::: Text
# Cold Front Mangrove Snapper



## Harbison (Apr 18, 2012)

:clap:Cold Front Mangrove Snapper
Just Part of Fishing
It's that time of year again when the serious fisherman/woman must start considering the cold fronts that will be visiting our area on a regular basis. The first front of the season is due to 'blow' in this weekend, but not until sometime Saturday after sun-up. Just before the front hits can be very good; we hope! Ever stop to think how and why these sure to come weather systems have such a drastic affect of fishing? Hubbard's Marina offers one of the best, easy to understand, explanations I have ever read:
The tossup: 
"Whenever cold fronts (low pressure systems) or Dry fronts (high pressure systems) come into the Gulf of Mexico the fish are HIGHLY affected. The reason for this is the barometer changes. Fish have a lateral line running along their backbone that is highly sensitive to pressure changes in the water around them. This not only helps them sense danger but it’s also how they sense their prey. When the barometer changes drastically due to approaching storm systems the fish re-act in a semi-predicable manner.
::::::
» **Aim**
Please copy out the whole cold front fishing post word for word. The lines have no part in any of this.
::: Data rows
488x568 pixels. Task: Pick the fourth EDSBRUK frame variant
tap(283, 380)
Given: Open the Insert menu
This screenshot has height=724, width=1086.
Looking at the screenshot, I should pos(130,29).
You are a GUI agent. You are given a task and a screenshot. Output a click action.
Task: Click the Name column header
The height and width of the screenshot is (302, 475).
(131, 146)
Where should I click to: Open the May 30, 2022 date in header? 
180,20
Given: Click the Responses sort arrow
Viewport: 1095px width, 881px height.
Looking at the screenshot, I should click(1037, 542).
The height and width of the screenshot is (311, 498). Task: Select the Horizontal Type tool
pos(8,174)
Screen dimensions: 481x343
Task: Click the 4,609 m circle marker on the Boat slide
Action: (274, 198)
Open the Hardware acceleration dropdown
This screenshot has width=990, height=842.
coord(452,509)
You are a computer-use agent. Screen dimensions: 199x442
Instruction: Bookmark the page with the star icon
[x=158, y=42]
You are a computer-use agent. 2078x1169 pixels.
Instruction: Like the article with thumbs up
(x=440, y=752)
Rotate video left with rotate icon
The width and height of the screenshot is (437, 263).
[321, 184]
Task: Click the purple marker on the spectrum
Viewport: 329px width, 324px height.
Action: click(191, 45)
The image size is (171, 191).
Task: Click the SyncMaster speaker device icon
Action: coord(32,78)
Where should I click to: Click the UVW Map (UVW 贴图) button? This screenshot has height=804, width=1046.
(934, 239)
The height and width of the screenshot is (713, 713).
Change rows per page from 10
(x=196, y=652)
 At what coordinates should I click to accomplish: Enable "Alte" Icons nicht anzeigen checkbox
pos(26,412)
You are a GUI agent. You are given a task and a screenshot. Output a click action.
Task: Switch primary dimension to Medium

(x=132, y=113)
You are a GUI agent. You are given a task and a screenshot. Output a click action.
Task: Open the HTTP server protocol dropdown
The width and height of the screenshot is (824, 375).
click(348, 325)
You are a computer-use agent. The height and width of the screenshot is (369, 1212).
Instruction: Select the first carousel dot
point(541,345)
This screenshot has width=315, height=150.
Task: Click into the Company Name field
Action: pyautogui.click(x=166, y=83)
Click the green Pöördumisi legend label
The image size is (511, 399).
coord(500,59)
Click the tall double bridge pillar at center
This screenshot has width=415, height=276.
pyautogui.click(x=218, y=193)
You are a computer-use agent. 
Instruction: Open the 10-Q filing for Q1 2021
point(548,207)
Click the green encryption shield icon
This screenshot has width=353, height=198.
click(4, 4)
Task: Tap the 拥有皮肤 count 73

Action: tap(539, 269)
::::::
» **Answer for this exercise**
# Cold Front Mangrove Snapper



## Harbison (Apr 18, 2012)

:clap:Cold Front Mangrove Snapper
Just Part of Fishing
It's that time of year again when the serious fisherman/woman must start considering the cold fronts that will be visiting our area on a regular basis. The first front of the season is due to 'blow' in this weekend, but not until sometime Saturday after sun-up. Just before the front hits can be very good; we hope! Ever stop to think how and why these sure to come weather systems have such a drastic affect of fishing? Hubbard's Marina offers one of the best, easy to understand, explanations I have ever read:
The tossup: 
"Whenever cold fronts (low pressure systems) or Dry fronts (high pressure systems) come into the Gulf of Mexico the fish are HIGHLY affected. The reason for this is the barometer changes. Fish have a lateral line running along their backbone that is highly sensitive to pressure changes in the water around them. This not only helps them sense danger but it’s also how they sense their prey. When the barometer changes drastically due to approaching storm systems the fish re-act in a semi-predicable manner.